(MATERIAL SUPPLIED Opens)

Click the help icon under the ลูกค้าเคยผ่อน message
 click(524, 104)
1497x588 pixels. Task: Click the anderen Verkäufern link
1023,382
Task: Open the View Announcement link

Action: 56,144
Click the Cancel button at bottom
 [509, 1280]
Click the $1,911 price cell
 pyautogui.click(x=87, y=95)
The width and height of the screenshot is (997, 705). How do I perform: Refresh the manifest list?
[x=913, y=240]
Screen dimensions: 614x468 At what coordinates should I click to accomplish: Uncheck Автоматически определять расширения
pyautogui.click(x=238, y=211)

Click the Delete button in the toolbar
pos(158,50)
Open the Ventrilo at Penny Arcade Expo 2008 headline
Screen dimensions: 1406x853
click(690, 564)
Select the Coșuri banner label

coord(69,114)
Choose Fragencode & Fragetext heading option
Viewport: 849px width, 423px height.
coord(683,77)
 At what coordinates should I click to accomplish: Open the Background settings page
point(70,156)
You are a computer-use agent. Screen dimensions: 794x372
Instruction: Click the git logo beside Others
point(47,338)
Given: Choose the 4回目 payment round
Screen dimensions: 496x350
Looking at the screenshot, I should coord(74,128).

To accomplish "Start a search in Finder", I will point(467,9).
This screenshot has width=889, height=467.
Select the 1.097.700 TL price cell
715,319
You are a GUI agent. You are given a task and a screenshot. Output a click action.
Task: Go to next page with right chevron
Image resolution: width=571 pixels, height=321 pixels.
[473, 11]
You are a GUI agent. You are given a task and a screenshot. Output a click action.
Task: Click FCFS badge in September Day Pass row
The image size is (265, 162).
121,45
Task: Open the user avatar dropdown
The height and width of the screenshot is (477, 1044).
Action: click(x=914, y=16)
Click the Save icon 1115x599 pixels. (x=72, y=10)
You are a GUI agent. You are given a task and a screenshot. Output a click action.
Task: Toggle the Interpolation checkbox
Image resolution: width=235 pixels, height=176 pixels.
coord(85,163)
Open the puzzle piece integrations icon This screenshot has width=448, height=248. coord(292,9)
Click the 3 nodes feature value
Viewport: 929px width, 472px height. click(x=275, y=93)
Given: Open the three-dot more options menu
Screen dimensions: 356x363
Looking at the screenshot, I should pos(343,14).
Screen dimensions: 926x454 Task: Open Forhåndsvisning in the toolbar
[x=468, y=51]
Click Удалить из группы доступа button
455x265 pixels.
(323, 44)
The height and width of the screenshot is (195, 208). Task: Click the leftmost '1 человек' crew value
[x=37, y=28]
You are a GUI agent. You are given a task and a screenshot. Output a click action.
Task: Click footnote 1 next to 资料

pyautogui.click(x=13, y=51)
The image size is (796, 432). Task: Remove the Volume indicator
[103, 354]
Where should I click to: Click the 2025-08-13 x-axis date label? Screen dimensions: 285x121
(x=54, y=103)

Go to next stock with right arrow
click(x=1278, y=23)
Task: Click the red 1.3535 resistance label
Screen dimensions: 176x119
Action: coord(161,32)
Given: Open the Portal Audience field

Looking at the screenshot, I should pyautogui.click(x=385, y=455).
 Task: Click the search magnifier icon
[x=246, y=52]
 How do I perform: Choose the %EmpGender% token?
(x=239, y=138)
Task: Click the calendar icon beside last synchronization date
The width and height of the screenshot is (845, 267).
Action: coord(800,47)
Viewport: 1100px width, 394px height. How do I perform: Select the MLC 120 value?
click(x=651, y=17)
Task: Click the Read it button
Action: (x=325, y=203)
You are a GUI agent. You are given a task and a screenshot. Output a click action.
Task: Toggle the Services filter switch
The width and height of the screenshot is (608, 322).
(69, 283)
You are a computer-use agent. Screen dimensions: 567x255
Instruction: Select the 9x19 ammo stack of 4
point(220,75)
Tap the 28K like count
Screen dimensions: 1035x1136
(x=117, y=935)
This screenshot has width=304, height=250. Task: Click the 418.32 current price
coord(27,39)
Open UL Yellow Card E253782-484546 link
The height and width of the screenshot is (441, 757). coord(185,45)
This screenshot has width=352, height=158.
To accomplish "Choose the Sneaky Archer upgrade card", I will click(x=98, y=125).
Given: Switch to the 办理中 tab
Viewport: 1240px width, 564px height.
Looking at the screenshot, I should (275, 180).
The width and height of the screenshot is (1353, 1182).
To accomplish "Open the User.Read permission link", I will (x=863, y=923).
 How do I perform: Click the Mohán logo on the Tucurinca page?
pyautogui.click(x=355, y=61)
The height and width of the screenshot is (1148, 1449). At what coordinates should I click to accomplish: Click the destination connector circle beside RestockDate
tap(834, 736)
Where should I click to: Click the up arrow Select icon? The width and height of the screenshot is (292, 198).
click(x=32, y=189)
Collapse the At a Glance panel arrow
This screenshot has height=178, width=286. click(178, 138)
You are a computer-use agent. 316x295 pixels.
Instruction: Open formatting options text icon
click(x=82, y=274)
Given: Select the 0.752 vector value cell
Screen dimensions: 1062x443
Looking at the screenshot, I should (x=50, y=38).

(MATERIAL SUPPLIED Closes)

PROBLEM: Everything in the data should be copied exactly. Leave nothing out.

SOLVED PROBLEM:
Click the help icon under the ลูกค้าเคยผ่อน message
 click(524, 104)
1497x588 pixels. Task: Click the anderen Verkäufern link
1023,382
Task: Open the View Announcement link

Action: 56,144
Click the Cancel button at bottom
 [509, 1280]
Click the $1,911 price cell
 pyautogui.click(x=87, y=95)
The width and height of the screenshot is (997, 705). How do I perform: Refresh the manifest list?
[x=913, y=240]
Screen dimensions: 614x468 At what coordinates should I click to accomplish: Uncheck Автоматически определять расширения
pyautogui.click(x=238, y=211)

Click the Delete button in the toolbar
pos(158,50)
Open the Ventrilo at Penny Arcade Expo 2008 headline
Screen dimensions: 1406x853
click(690, 564)
Select the Coșuri banner label

coord(69,114)
Choose Fragencode & Fragetext heading option
Viewport: 849px width, 423px height.
coord(683,77)
 At what coordinates should I click to accomplish: Open the Background settings page
point(70,156)
You are a computer-use agent. Screen dimensions: 794x372
Instruction: Click the git logo beside Others
point(47,338)
Given: Choose the 4回目 payment round
Screen dimensions: 496x350
Looking at the screenshot, I should coord(74,128).

To accomplish "Start a search in Finder", I will point(467,9).
This screenshot has width=889, height=467.
Select the 1.097.700 TL price cell
715,319
You are a GUI agent. You are given a task and a screenshot. Output a click action.
Task: Go to next page with right chevron
Image resolution: width=571 pixels, height=321 pixels.
[473, 11]
You are a GUI agent. You are given a task and a screenshot. Output a click action.
Task: Click FCFS badge in September Day Pass row
The image size is (265, 162).
121,45
Task: Open the user avatar dropdown
The height and width of the screenshot is (477, 1044).
Action: click(x=914, y=16)
Click the Save icon 1115x599 pixels. (x=72, y=10)
You are a GUI agent. You are given a task and a screenshot. Output a click action.
Task: Toggle the Interpolation checkbox
Image resolution: width=235 pixels, height=176 pixels.
coord(85,163)
Open the puzzle piece integrations icon This screenshot has width=448, height=248. coord(292,9)
Click the 3 nodes feature value
Viewport: 929px width, 472px height. click(x=275, y=93)
Given: Open the three-dot more options menu
Screen dimensions: 356x363
Looking at the screenshot, I should pos(343,14).
Screen dimensions: 926x454 Task: Open Forhåndsvisning in the toolbar
[x=468, y=51]
Click Удалить из группы доступа button
455x265 pixels.
(323, 44)
The height and width of the screenshot is (195, 208). Task: Click the leftmost '1 человек' crew value
[x=37, y=28]
You are a GUI agent. You are given a task and a screenshot. Output a click action.
Task: Click footnote 1 next to 资料

pyautogui.click(x=13, y=51)
The image size is (796, 432). Task: Remove the Volume indicator
[103, 354]
Where should I click to: Click the 2025-08-13 x-axis date label? Screen dimensions: 285x121
(x=54, y=103)

Go to next stock with right arrow
click(x=1278, y=23)
Task: Click the red 1.3535 resistance label
Screen dimensions: 176x119
Action: coord(161,32)
Given: Open the Portal Audience field

Looking at the screenshot, I should pyautogui.click(x=385, y=455).
 Task: Click the search magnifier icon
[x=246, y=52]
 How do I perform: Choose the %EmpGender% token?
(x=239, y=138)
Task: Click the calendar icon beside last synchronization date
The width and height of the screenshot is (845, 267).
Action: coord(800,47)
Viewport: 1100px width, 394px height. How do I perform: Select the MLC 120 value?
click(x=651, y=17)
Task: Click the Read it button
Action: (x=325, y=203)
You are a GUI agent. You are given a task and a screenshot. Output a click action.
Task: Toggle the Services filter switch
The width and height of the screenshot is (608, 322).
(69, 283)
You are a computer-use agent. Screen dimensions: 567x255
Instruction: Select the 9x19 ammo stack of 4
point(220,75)
Tap the 28K like count
Screen dimensions: 1035x1136
(x=117, y=935)
This screenshot has width=304, height=250. Task: Click the 418.32 current price
coord(27,39)
Open UL Yellow Card E253782-484546 link
The height and width of the screenshot is (441, 757). coord(185,45)
This screenshot has width=352, height=158.
To accomplish "Choose the Sneaky Archer upgrade card", I will click(x=98, y=125).
Given: Switch to the 办理中 tab
Viewport: 1240px width, 564px height.
Looking at the screenshot, I should (275, 180).
The width and height of the screenshot is (1353, 1182).
To accomplish "Open the User.Read permission link", I will (x=863, y=923).
 How do I perform: Click the Mohán logo on the Tucurinca page?
pyautogui.click(x=355, y=61)
The height and width of the screenshot is (1148, 1449). At what coordinates should I click to accomplish: Click the destination connector circle beside RestockDate
tap(834, 736)
Where should I click to: Click the up arrow Select icon? The width and height of the screenshot is (292, 198).
click(x=32, y=189)
Collapse the At a Glance panel arrow
This screenshot has height=178, width=286. click(178, 138)
You are a computer-use agent. 316x295 pixels.
Instruction: Open formatting options text icon
click(x=82, y=274)
Given: Select the 0.752 vector value cell
Screen dimensions: 1062x443
Looking at the screenshot, I should (x=50, y=38).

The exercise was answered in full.